Goal of the exercise
This exercise calls for an exact copy of the data below.

Saved entries
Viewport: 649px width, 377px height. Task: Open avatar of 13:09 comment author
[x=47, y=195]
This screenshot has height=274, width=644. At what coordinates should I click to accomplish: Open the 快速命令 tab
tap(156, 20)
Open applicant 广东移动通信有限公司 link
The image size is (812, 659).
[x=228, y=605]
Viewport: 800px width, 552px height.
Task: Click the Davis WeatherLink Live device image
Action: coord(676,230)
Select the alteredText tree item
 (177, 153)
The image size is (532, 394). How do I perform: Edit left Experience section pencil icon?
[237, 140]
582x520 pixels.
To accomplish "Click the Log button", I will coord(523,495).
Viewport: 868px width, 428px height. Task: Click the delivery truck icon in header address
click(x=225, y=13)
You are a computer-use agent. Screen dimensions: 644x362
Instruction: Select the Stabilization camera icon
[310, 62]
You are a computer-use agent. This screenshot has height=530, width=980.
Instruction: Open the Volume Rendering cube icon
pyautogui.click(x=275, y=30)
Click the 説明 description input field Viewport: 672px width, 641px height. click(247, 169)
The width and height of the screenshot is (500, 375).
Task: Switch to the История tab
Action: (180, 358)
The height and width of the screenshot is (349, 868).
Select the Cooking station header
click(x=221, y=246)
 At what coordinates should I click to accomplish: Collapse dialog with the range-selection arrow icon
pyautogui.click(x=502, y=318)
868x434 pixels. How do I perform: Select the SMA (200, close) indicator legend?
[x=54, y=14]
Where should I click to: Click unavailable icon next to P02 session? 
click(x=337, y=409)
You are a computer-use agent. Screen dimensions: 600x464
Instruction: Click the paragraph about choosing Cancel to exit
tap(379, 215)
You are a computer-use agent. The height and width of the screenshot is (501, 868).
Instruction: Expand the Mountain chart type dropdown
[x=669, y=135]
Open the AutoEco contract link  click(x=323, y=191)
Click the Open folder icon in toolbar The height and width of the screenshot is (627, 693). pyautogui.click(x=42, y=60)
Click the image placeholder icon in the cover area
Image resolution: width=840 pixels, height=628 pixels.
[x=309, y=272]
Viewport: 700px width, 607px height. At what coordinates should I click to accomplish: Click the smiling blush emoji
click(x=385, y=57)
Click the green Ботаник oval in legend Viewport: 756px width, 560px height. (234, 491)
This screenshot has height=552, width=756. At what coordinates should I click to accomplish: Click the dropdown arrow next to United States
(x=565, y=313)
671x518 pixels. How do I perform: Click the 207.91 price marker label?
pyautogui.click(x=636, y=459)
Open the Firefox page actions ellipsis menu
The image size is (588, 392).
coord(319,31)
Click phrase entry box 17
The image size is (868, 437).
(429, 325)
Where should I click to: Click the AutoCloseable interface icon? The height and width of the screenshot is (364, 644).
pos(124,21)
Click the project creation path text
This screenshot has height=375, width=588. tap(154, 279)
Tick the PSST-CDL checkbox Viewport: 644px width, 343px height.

Solution for this exercise
Viewport: 649px width, 377px height. Task: Open avatar of 13:09 comment author
[x=47, y=195]
This screenshot has height=274, width=644. At what coordinates should I click to accomplish: Open the 快速命令 tab
tap(156, 20)
Open applicant 广东移动通信有限公司 link
The image size is (812, 659).
[x=228, y=605]
Viewport: 800px width, 552px height.
Task: Click the Davis WeatherLink Live device image
Action: coord(676,230)
Select the alteredText tree item
 (177, 153)
The image size is (532, 394). How do I perform: Edit left Experience section pencil icon?
[237, 140]
582x520 pixels.
To accomplish "Click the Log button", I will coord(523,495).
Viewport: 868px width, 428px height. Task: Click the delivery truck icon in header address
click(x=225, y=13)
You are a computer-use agent. Screen dimensions: 644x362
Instruction: Select the Stabilization camera icon
[310, 62]
You are a computer-use agent. This screenshot has height=530, width=980.
Instruction: Open the Volume Rendering cube icon
pyautogui.click(x=275, y=30)
Click the 説明 description input field Viewport: 672px width, 641px height. click(247, 169)
The width and height of the screenshot is (500, 375).
Task: Switch to the История tab
Action: (180, 358)
The height and width of the screenshot is (349, 868).
Select the Cooking station header
click(x=221, y=246)
 At what coordinates should I click to accomplish: Collapse dialog with the range-selection arrow icon
pyautogui.click(x=502, y=318)
868x434 pixels. How do I perform: Select the SMA (200, close) indicator legend?
[x=54, y=14]
Where should I click to: Click unavailable icon next to P02 session? 
click(x=337, y=409)
You are a computer-use agent. Screen dimensions: 600x464
Instruction: Click the paragraph about choosing Cancel to exit
tap(379, 215)
You are a computer-use agent. The height and width of the screenshot is (501, 868).
Instruction: Expand the Mountain chart type dropdown
[x=669, y=135]
Open the AutoEco contract link  click(x=323, y=191)
Click the Open folder icon in toolbar The height and width of the screenshot is (627, 693). pyautogui.click(x=42, y=60)
Click the image placeholder icon in the cover area
Image resolution: width=840 pixels, height=628 pixels.
[x=309, y=272]
Viewport: 700px width, 607px height. At what coordinates should I click to accomplish: Click the smiling blush emoji
click(x=385, y=57)
Click the green Ботаник oval in legend Viewport: 756px width, 560px height. (234, 491)
This screenshot has height=552, width=756. At what coordinates should I click to accomplish: Click the dropdown arrow next to United States
(x=565, y=313)
671x518 pixels. How do I perform: Click the 207.91 price marker label?
pyautogui.click(x=636, y=459)
Open the Firefox page actions ellipsis menu
The image size is (588, 392).
coord(319,31)
Click phrase entry box 17
The image size is (868, 437).
(429, 325)
Where should I click to: Click the AutoCloseable interface icon? The height and width of the screenshot is (364, 644).
pos(124,21)
Click the project creation path text
This screenshot has height=375, width=588. tap(154, 279)
Tick the PSST-CDL checkbox Viewport: 644px width, 343px height.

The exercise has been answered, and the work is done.